Task directions:
Lines from the line with "1568x444 pixels." to the line with "Screen dimensions: 1568x541" in the entries below, and only those, must be output exactly, with both ends included.
*** Opening of Input ***
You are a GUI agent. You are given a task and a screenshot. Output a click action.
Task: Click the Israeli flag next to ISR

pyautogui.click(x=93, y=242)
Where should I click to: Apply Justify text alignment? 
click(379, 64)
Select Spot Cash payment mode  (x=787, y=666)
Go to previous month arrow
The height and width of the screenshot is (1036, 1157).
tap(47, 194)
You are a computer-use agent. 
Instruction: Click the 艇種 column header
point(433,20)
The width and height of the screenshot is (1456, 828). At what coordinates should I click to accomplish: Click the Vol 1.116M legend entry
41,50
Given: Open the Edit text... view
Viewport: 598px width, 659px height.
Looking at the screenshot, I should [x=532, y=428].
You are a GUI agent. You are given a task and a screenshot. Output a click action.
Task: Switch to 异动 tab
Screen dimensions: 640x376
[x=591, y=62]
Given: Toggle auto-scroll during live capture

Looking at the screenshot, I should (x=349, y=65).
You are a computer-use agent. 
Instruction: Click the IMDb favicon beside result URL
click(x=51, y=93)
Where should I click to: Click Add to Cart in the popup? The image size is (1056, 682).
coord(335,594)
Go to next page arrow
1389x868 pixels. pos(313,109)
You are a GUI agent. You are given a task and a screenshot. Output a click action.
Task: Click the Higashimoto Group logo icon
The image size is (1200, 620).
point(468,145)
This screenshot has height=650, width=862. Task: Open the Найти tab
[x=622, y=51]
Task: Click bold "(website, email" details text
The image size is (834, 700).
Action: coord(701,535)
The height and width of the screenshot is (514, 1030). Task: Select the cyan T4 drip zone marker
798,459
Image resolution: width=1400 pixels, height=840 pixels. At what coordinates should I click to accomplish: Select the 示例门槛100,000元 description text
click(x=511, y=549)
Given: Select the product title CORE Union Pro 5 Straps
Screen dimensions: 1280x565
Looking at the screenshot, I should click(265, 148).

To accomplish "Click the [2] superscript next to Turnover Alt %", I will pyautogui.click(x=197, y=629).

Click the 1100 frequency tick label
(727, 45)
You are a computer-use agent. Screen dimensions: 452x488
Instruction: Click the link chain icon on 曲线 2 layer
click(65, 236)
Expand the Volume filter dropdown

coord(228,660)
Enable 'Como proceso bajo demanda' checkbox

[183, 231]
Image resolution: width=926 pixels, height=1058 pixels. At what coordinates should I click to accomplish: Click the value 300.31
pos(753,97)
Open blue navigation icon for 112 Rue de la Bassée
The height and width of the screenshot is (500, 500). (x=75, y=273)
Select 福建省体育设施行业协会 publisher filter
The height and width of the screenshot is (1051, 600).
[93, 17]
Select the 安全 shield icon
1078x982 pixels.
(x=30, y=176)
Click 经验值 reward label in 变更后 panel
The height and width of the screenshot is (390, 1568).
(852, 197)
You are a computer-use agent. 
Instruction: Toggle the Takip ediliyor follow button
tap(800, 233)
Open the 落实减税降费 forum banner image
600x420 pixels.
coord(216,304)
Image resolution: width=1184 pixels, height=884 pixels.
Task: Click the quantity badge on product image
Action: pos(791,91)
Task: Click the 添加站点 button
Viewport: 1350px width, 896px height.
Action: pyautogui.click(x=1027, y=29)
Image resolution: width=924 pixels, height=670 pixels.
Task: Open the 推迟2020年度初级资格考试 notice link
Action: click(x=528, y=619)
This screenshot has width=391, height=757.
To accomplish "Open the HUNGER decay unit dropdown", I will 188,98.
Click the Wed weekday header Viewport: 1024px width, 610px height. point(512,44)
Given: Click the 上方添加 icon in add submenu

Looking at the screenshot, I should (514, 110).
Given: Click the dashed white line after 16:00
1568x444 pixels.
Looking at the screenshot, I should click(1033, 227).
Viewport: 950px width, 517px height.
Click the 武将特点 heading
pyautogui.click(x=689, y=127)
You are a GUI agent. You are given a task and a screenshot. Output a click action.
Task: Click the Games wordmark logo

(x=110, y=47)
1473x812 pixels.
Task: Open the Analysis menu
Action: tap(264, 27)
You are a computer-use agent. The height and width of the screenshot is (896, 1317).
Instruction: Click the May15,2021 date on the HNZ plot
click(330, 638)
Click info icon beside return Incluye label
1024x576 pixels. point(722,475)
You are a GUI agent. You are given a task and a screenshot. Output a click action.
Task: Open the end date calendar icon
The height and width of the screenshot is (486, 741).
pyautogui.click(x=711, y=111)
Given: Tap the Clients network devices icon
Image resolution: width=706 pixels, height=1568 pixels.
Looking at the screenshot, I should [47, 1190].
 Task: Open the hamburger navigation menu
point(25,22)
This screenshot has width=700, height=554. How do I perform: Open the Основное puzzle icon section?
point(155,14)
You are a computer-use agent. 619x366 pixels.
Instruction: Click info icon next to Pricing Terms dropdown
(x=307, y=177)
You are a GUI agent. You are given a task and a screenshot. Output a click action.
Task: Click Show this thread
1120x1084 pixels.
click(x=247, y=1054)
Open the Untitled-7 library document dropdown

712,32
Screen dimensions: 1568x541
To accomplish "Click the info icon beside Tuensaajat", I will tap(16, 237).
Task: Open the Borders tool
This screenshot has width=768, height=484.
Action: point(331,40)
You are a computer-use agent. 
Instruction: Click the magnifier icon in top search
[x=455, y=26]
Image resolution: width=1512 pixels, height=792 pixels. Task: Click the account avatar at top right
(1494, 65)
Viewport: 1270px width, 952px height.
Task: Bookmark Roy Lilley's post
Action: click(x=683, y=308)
*** Close of Input ***
Problem solution:
1568x444 pixels.
Looking at the screenshot, I should click(1033, 227).
Viewport: 950px width, 517px height.
Click the 武将特点 heading
pyautogui.click(x=689, y=127)
You are a GUI agent. You are given a task and a screenshot. Output a click action.
Task: Click the Games wordmark logo

(x=110, y=47)
1473x812 pixels.
Task: Open the Analysis menu
Action: tap(264, 27)
You are a computer-use agent. The height and width of the screenshot is (896, 1317).
Instruction: Click the May15,2021 date on the HNZ plot
click(330, 638)
Click info icon beside return Incluye label
1024x576 pixels. point(722,475)
You are a GUI agent. You are given a task and a screenshot. Output a click action.
Task: Open the end date calendar icon
The height and width of the screenshot is (486, 741).
pyautogui.click(x=711, y=111)
Given: Tap the Clients network devices icon
Image resolution: width=706 pixels, height=1568 pixels.
Looking at the screenshot, I should [47, 1190].
 Task: Open the hamburger navigation menu
point(25,22)
This screenshot has width=700, height=554. How do I perform: Open the Основное puzzle icon section?
point(155,14)
You are a computer-use agent. 619x366 pixels.
Instruction: Click info icon next to Pricing Terms dropdown
(x=307, y=177)
You are a GUI agent. You are given a task and a screenshot. Output a click action.
Task: Click Show this thread
1120x1084 pixels.
click(x=247, y=1054)
Open the Untitled-7 library document dropdown

712,32
Screen dimensions: 1568x541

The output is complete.